- Created by: Allan Leicht
- Starring: Tony Roberts Kelly Bishop Marilyn Cooper Mary Louise Wilson Lori Petty Adam Biesk Lisa Rieffel Jesse Tendler
- Opening theme: "We're All Right", by John Kander & Fred Ebb, performed by Dorothy Loudon
- Country of origin: United States
- Original language: English
- No. of seasons: 1
- No. of episodes: 12 (5 unaired) (list of episodes)

Production
- Camera setup: Multi-camera
- Running time: 30 minutes
- Production company: Reeves Entertainment Group

Original release
- Network: ABC
- Release: January 15 – March 11, 1988

= The Thorns (TV series) =

American sitcom

The Thorns is an American sitcom that originally aired on ABC from January 15 to March 11, 1988.

==Premise==
The Thorns are a dysfunctional married couple trying to climb their way up the social ladder in New York while dealing with their children and a grandmother moving in.

==Cast==
===Main===
- Tony Roberts as Sloan Thorn
- Kelly Bishop as Ginger Thorn
- Marilyn Cooper as Rose Thorn
- Mary Louise Wilson as Toinette
- Lori Petty as Cricket
- Adam Biesk as Chad Thorn
- Lisa Rieffel as Joey Thorn
- Jesse Tendler as Edmund Thorn

===Recurring===
- Maureen Stapleton as Mrs.

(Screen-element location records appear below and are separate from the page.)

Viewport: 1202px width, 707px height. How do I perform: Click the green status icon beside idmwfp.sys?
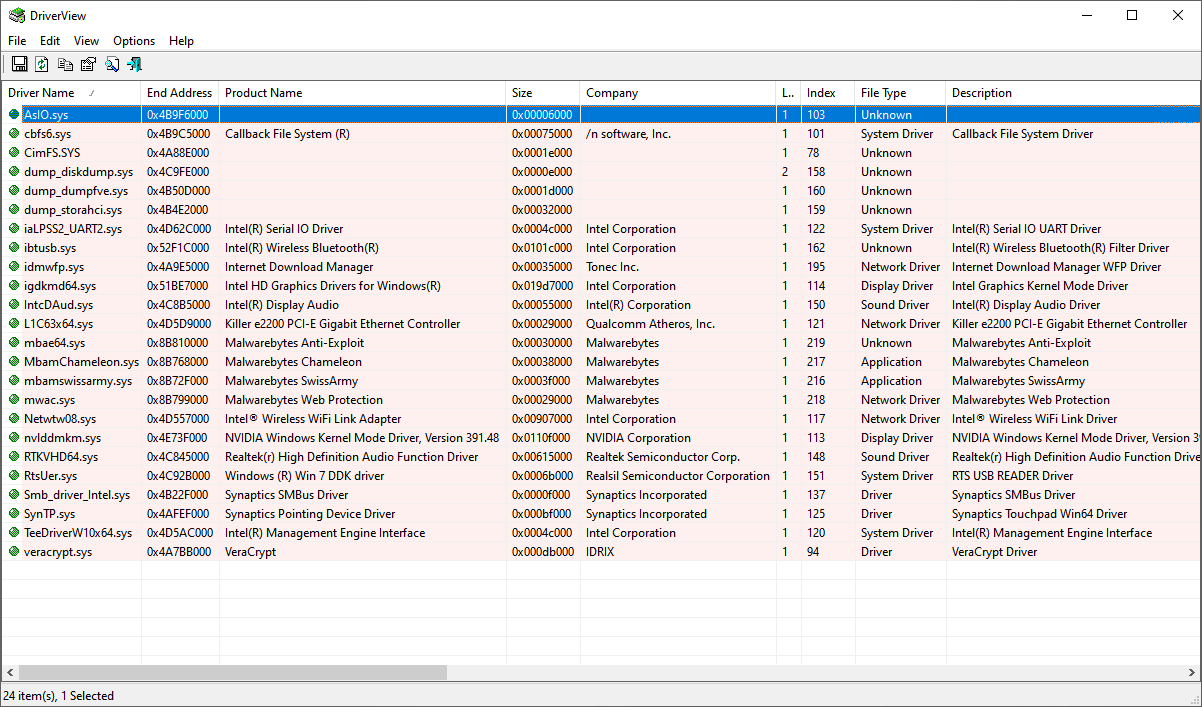(13, 266)
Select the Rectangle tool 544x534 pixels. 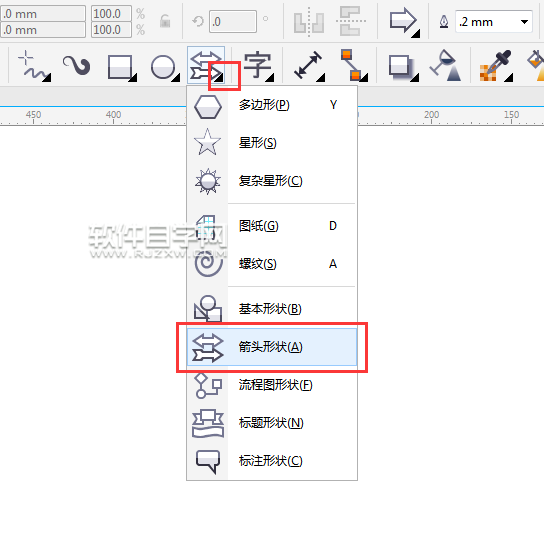pos(121,67)
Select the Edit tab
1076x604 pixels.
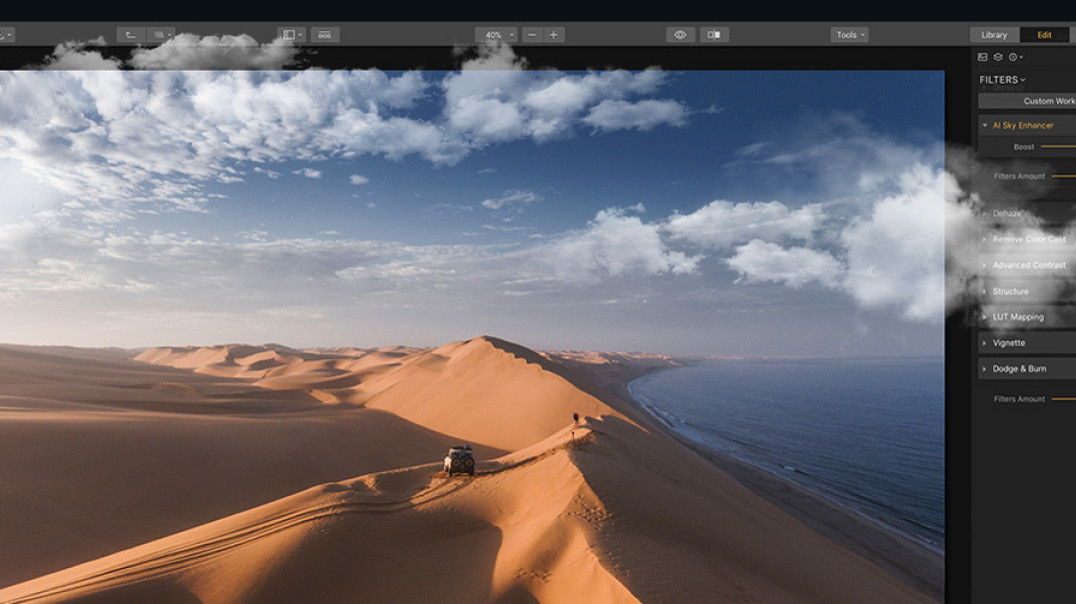(x=1044, y=35)
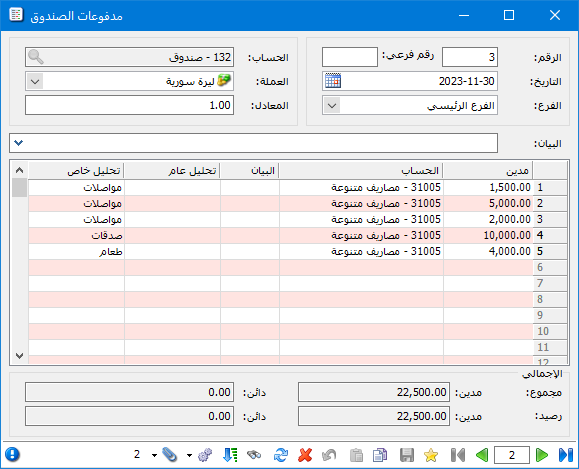Jump to last record in toolbar

pyautogui.click(x=566, y=455)
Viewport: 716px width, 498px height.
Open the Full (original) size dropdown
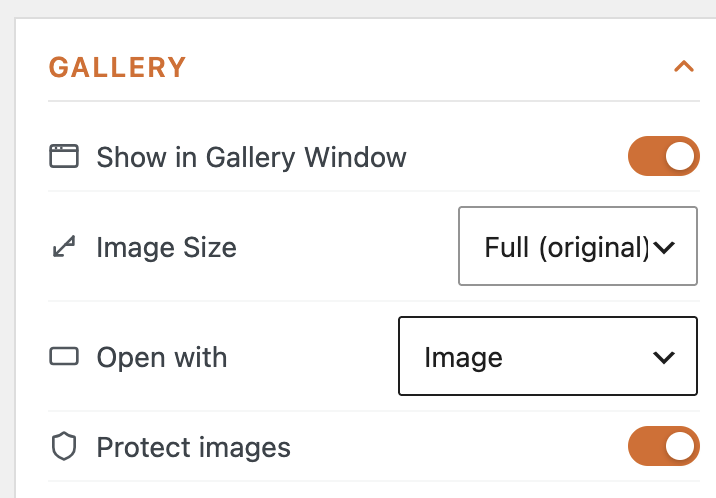(578, 246)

Hamilton
- Kathreen Marcopulos as Katina Pappas

==Episodes==

| No. | Title | Directed by | Written by | Original release date |
| 1 | "Death and Transfiguration" | John Bowab | Unknown | January 15, 1988 |
The Thorns' 6-year-old son reacts badly to the death of his dog. Sloan's mother moves in after her apartment burns down.
| 2 | "Nothing Happened" | J.D. Lobue | Unknown | January 22, 1988 |
Chad would rather go out on a date than go on a trip with his father.
| 3 | "The Girlfriend" | Valentine Mayer | Unknown | January 29, 1988 |
Chad falls in love with Katina, but his parents are trying to evict her parents.
| 4 | "Condolence Call" | Valentine Mayer | Unknown | February 5, 1988 |
A friend of Tony dies.
| 5 | "The Maid" | Valentine Mayer | Unknown | February 12, 1988 |
| 6 | "The Other Maid" | Peter Bonerz | Alan Kirschenbaum | March 4, 1988 |
Peggy's true identity is discovered.
| 7 | "The Thief" | Peter Bonerz | Unknown | March 11, 1988 |
Someone has stolen Edmund's bookbag.
| 8 | "The First Date (or The Extended Family)" | Valentine Mayer | N/A | Unaired |
Ginger wants her uncle to go out on a date with Mrs. Hamilton.
| 9 | "The Rage" | Peter Bonerz | N/A | Unaired |
The Thorns want to become more friendly, so they try psychotherapy.